*** Opening of Data ***
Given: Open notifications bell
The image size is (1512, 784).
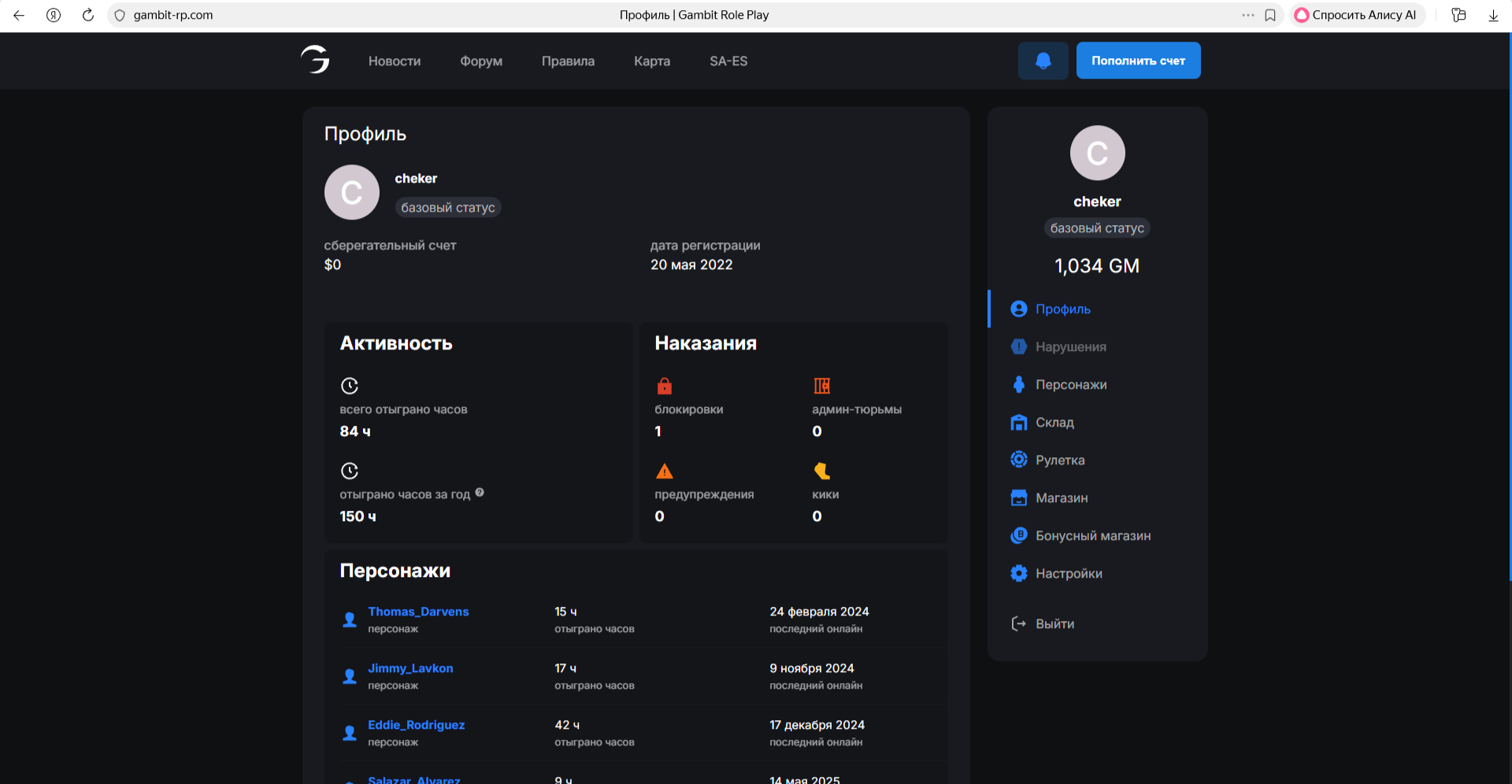Looking at the screenshot, I should click(x=1043, y=61).
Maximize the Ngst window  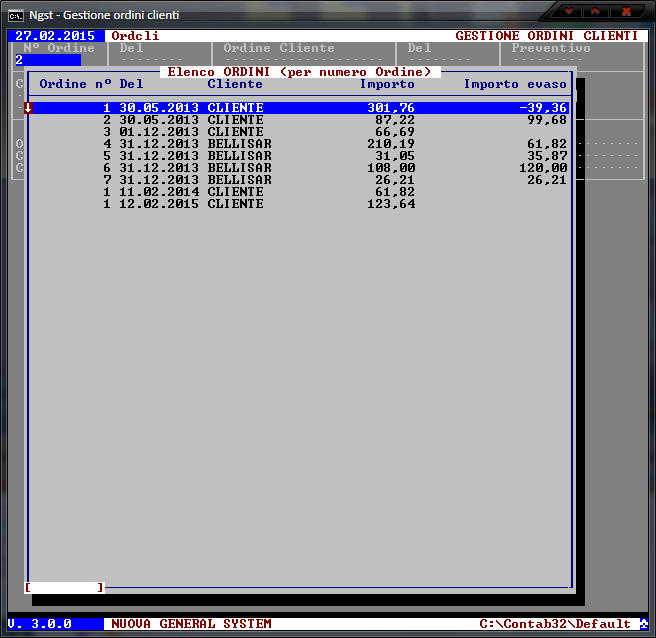click(594, 12)
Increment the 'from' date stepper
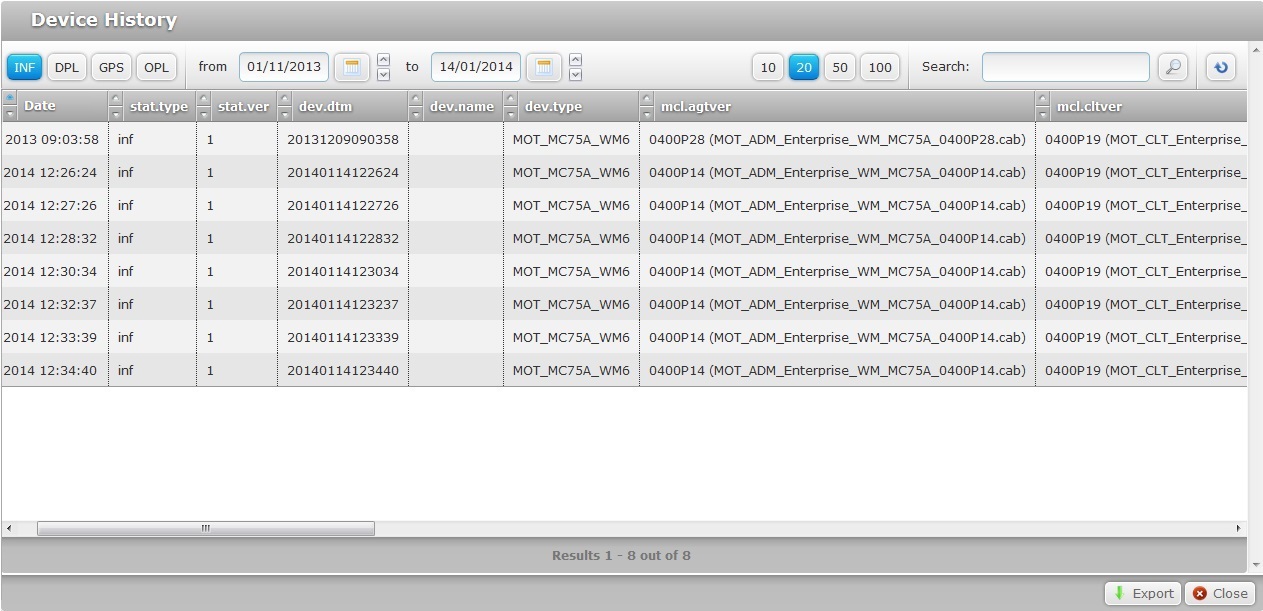The height and width of the screenshot is (611, 1263). (x=383, y=61)
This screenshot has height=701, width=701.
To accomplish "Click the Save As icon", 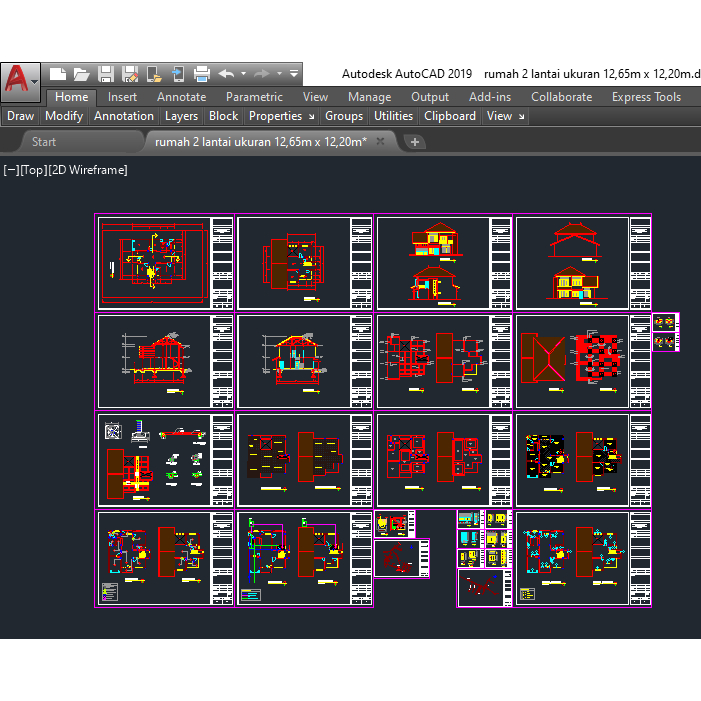I will [130, 74].

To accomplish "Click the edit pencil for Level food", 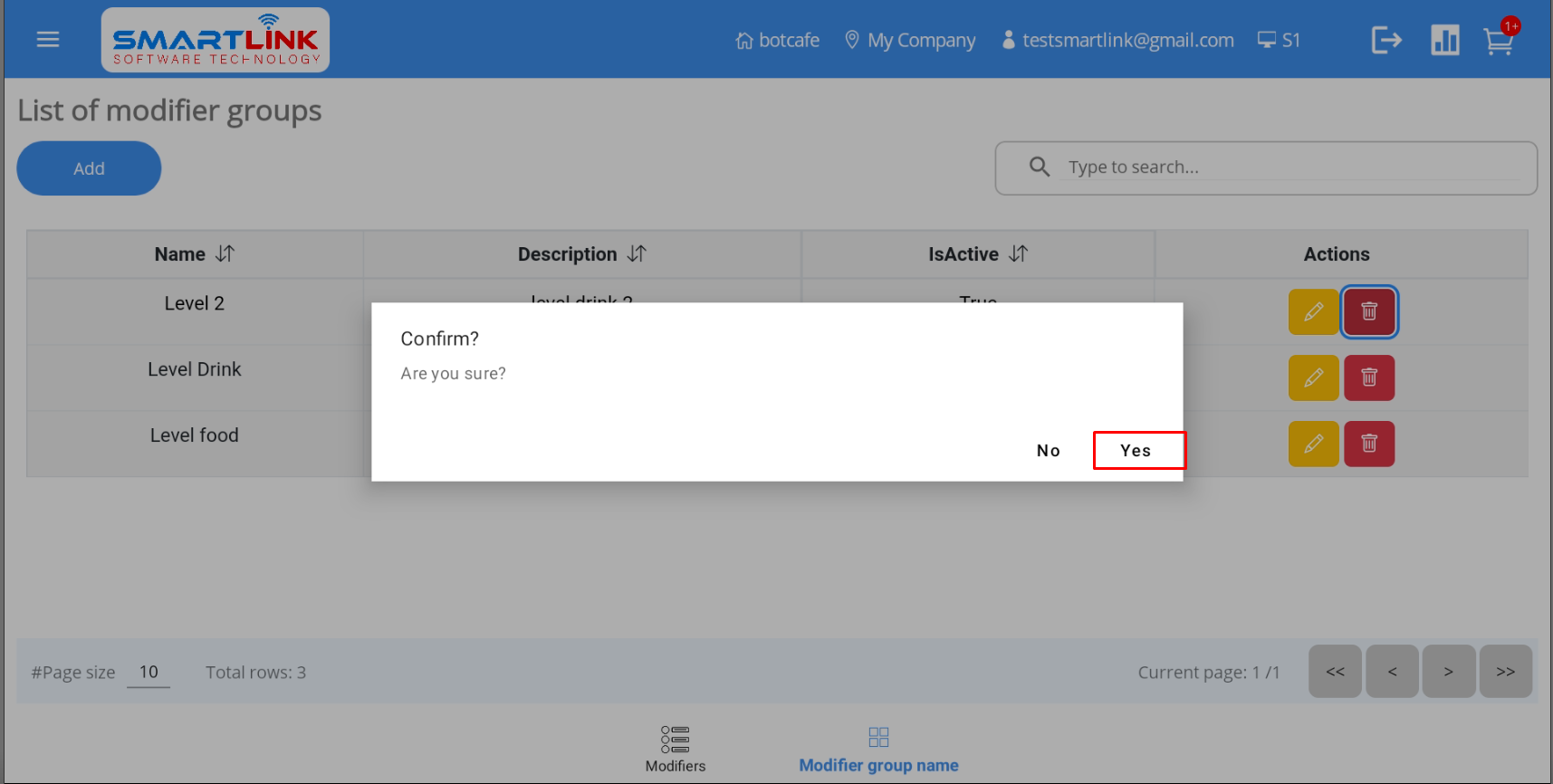I will tap(1313, 444).
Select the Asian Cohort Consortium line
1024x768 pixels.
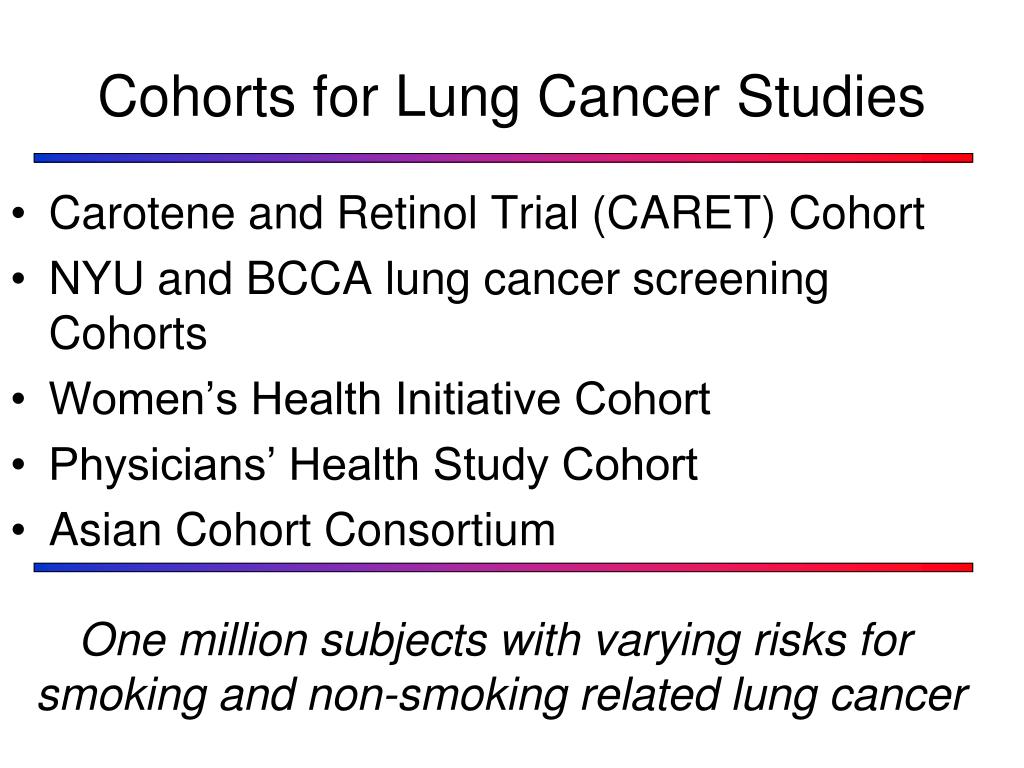click(302, 530)
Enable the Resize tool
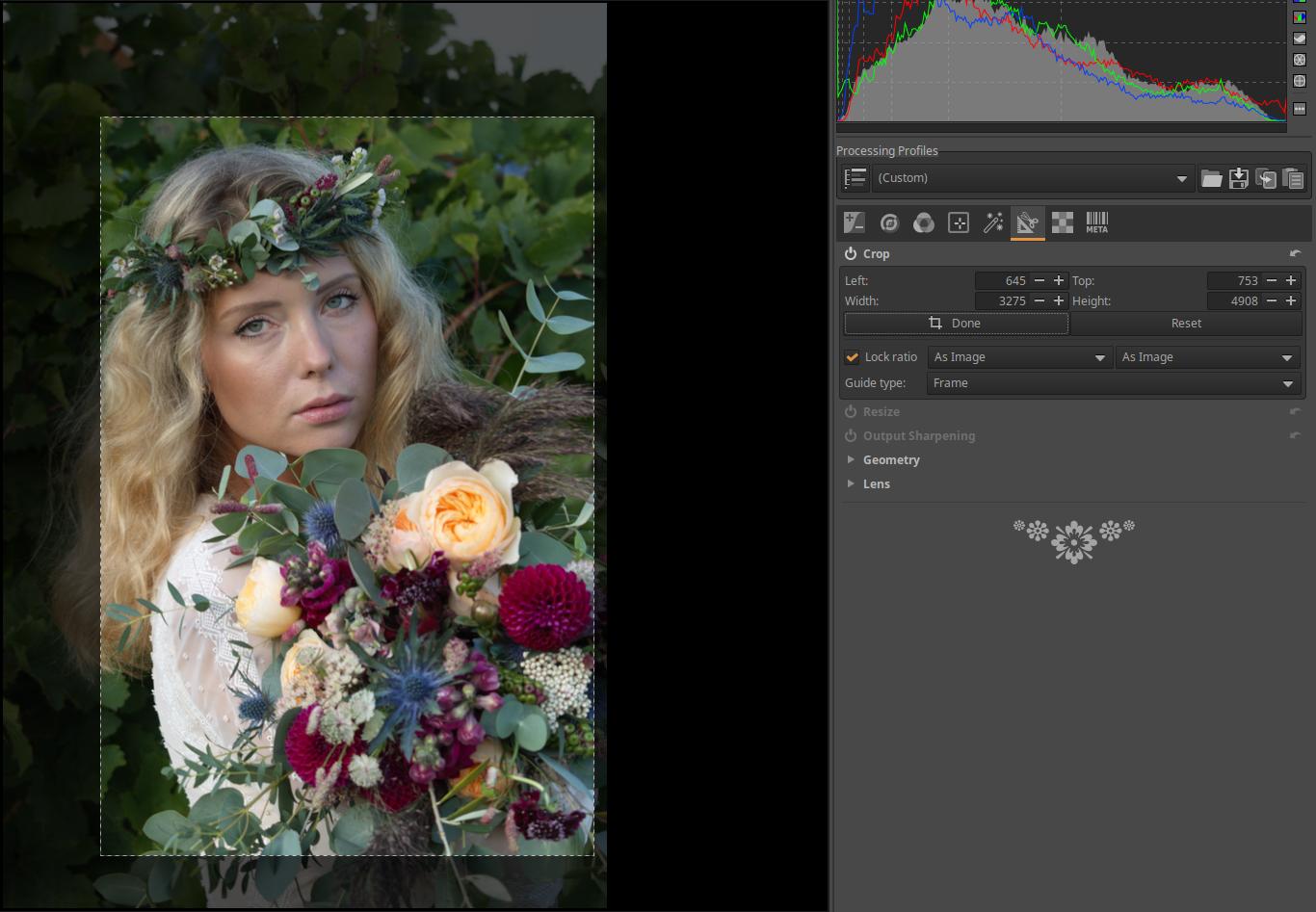The image size is (1316, 912). click(x=851, y=412)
*** Close of Data ***
**Brief**: Do not copy pictures. Restate exactly the lines from the one containing "Select the Asian Cohort Consortium line" through the last line of the records.

**Solution**:
Select the Asian Cohort Consortium line
1024x768 pixels.
click(302, 530)
Enable the Resize tool
The image size is (1316, 912). click(x=851, y=412)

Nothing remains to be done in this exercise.